::: RAW DATA
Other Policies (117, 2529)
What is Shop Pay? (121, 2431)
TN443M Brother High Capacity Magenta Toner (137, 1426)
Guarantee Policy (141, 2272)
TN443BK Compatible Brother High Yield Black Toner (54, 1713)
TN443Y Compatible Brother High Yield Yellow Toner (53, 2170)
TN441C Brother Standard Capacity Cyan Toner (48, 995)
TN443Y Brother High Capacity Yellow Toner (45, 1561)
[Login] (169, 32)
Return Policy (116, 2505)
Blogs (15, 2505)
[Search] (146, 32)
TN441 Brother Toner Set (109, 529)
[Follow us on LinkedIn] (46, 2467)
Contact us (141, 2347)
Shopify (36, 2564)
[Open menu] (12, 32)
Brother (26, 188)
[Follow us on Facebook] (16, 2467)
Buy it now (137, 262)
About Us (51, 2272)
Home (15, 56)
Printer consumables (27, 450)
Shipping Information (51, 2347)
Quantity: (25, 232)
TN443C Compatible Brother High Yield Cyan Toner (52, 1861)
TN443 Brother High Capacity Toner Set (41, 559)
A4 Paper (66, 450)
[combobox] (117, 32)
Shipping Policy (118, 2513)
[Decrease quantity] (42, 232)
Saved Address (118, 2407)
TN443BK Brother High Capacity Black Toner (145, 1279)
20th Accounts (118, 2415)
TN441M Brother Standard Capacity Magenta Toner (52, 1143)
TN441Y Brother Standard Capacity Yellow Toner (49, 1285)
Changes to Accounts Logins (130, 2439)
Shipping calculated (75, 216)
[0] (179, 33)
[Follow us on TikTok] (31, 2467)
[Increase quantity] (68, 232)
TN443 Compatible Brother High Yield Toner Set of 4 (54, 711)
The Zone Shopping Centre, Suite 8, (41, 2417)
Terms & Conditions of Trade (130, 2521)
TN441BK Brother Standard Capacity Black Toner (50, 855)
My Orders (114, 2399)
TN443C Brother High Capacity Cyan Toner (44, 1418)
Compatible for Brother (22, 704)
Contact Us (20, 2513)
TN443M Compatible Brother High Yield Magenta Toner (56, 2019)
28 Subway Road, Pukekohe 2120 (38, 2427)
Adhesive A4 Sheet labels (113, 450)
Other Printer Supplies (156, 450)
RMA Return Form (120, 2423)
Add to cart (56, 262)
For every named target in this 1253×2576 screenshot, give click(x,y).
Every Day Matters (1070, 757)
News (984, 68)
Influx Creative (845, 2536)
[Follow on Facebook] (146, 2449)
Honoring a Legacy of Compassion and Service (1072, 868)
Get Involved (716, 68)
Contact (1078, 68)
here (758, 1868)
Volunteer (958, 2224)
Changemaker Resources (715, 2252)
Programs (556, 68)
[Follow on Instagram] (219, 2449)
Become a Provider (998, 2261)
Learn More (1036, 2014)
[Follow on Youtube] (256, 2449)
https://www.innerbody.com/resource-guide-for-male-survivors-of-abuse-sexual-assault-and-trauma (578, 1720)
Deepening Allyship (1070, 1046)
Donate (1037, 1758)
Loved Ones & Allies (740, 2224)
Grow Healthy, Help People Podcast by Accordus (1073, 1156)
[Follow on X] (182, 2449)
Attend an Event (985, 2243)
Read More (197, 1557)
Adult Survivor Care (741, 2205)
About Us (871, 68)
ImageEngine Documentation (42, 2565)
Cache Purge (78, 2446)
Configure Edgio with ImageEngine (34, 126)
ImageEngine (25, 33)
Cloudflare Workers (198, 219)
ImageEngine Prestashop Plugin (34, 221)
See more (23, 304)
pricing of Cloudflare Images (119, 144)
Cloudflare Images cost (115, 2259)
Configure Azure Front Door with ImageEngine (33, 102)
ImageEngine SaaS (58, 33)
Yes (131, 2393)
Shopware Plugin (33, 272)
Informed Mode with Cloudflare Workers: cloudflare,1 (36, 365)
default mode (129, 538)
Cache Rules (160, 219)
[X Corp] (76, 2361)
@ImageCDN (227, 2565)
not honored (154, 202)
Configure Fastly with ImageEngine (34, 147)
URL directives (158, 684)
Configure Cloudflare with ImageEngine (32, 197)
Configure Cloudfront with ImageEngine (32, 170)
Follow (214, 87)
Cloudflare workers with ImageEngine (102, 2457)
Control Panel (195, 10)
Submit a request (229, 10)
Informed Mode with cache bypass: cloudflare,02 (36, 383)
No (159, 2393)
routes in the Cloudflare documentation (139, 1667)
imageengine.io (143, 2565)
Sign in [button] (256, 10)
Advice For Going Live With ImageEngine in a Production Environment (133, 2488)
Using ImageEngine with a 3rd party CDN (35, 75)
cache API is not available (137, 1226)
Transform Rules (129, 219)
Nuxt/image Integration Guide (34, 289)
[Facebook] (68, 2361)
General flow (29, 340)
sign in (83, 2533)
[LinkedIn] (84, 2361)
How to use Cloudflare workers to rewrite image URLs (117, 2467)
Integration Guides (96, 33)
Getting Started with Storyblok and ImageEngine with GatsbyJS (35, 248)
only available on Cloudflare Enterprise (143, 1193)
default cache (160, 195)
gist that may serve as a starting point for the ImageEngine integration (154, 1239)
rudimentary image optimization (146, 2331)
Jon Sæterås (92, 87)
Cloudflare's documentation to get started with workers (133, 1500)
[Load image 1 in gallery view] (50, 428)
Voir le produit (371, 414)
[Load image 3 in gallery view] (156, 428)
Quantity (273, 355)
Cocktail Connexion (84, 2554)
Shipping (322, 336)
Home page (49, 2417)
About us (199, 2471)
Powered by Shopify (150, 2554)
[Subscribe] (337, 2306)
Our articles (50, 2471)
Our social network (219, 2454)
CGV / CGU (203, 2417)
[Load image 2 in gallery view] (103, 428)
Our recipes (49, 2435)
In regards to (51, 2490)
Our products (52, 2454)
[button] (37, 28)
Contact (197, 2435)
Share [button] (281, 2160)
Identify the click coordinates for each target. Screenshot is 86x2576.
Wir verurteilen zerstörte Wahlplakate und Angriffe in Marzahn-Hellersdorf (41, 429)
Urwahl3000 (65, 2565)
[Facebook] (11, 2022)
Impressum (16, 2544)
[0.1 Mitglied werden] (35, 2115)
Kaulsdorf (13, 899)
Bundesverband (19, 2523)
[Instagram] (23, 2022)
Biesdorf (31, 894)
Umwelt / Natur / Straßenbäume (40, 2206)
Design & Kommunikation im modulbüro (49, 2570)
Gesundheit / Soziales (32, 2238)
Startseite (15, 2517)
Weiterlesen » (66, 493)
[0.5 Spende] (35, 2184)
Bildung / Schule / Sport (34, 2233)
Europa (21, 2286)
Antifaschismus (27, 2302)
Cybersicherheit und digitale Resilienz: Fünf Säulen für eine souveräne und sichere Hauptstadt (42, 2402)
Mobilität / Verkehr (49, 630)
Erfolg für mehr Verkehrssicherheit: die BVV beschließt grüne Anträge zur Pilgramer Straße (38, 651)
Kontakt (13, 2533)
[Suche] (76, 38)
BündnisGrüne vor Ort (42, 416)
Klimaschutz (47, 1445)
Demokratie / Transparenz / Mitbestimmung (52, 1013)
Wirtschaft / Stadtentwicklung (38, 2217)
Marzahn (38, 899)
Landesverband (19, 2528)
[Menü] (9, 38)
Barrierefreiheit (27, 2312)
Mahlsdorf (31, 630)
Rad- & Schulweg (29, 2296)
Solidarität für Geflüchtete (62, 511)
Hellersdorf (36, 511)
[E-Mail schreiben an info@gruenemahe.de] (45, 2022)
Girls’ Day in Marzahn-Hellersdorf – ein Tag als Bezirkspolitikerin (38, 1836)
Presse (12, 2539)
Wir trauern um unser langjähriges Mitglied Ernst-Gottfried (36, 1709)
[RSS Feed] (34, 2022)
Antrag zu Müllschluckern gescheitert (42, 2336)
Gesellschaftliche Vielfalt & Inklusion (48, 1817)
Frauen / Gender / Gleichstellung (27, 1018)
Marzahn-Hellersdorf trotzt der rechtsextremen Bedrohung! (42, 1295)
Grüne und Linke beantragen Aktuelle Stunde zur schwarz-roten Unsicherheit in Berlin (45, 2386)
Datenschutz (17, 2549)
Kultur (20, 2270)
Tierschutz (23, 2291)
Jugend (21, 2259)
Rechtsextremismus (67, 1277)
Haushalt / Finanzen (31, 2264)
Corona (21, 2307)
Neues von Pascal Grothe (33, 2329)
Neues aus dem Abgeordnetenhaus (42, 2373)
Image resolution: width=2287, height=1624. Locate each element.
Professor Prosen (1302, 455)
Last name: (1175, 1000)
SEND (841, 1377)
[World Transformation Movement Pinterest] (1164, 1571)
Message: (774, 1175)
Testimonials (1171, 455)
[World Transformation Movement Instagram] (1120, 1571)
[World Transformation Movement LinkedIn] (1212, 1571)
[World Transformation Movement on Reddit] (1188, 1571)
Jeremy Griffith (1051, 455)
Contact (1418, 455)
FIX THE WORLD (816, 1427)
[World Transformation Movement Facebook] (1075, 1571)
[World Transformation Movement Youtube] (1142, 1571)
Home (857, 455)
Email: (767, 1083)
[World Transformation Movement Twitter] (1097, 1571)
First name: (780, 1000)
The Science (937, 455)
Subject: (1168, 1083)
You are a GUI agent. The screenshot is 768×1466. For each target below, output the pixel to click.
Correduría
::::::
* [PROBLEM TO WORK ON]
What you retype should run from the first line of the entries above through the line containing "TN443C Compatible Brother", exactly and in full.

* [WRITTEN ANSWER]
Other Policies (117, 2529)
What is Shop Pay? (121, 2431)
TN443M Brother High Capacity Magenta Toner (137, 1426)
Guarantee Policy (141, 2272)
TN443BK Compatible Brother High Yield Black Toner (54, 1713)
TN443Y Compatible Brother High Yield Yellow Toner (53, 2170)
TN441C Brother Standard Capacity Cyan Toner (48, 995)
TN443Y Brother High Capacity Yellow Toner (45, 1561)
[Login] (169, 32)
Return Policy (116, 2505)
Blogs (15, 2505)
[Search] (146, 32)
TN441 Brother Toner Set (109, 529)
[Follow us on LinkedIn] (46, 2467)
Contact us (141, 2347)
Shopify (36, 2564)
[Open menu] (12, 32)
Brother (26, 188)
[Follow us on Facebook] (16, 2467)
Buy it now (137, 262)
About Us (51, 2272)
Home (15, 56)
Printer consumables (27, 450)
Shipping Information (51, 2347)
Quantity: (25, 232)
TN443C Compatible Brother High Yield Cyan Toner (52, 1861)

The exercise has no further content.